BEGIN Provided information

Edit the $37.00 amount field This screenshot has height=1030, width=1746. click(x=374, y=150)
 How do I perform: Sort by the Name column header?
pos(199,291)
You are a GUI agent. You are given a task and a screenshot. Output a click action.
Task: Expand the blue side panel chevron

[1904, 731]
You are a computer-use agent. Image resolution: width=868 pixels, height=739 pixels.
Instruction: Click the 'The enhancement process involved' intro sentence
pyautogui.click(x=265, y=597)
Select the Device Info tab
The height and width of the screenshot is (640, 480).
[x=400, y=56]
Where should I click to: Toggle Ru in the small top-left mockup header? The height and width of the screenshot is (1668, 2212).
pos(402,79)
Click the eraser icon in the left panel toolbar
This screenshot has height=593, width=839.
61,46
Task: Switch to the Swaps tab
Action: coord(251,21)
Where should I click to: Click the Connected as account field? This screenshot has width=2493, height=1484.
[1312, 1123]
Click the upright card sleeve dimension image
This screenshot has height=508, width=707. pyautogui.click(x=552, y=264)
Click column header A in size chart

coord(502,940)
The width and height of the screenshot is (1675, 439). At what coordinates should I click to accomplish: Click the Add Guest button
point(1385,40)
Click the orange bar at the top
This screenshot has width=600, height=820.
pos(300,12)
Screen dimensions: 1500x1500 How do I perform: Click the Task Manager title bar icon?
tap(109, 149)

END Provided information

▶ Given exercise
Copy out all of the data above, putting "How can I carry out" in place of every "How do I perform" and keeping everything else the same.

▶ Finished task
Edit the $37.00 amount field This screenshot has height=1030, width=1746. click(x=374, y=150)
 How can I carry out: Sort by the Name column header?
pos(199,291)
You are a GUI agent. You are given a task and a screenshot. Output a click action.
Task: Expand the blue side panel chevron

[1904, 731]
You are a computer-use agent. Image resolution: width=868 pixels, height=739 pixels.
Instruction: Click the 'The enhancement process involved' intro sentence
pyautogui.click(x=265, y=597)
Select the Device Info tab
The height and width of the screenshot is (640, 480).
[x=400, y=56]
Where should I click to: Toggle Ru in the small top-left mockup header? The height and width of the screenshot is (1668, 2212).
pos(402,79)
Click the eraser icon in the left panel toolbar
This screenshot has height=593, width=839.
61,46
Task: Switch to the Swaps tab
Action: coord(251,21)
Where should I click to: Click the Connected as account field? This screenshot has width=2493, height=1484.
[1312, 1123]
Click the upright card sleeve dimension image
This screenshot has height=508, width=707. pyautogui.click(x=552, y=264)
Click column header A in size chart

coord(502,940)
The width and height of the screenshot is (1675, 439). At what coordinates should I click to accomplish: Click the Add Guest button
point(1385,40)
Click the orange bar at the top
This screenshot has width=600, height=820.
pos(300,12)
Screen dimensions: 1500x1500 How can I carry out: Click the Task Manager title bar icon?
tap(109, 149)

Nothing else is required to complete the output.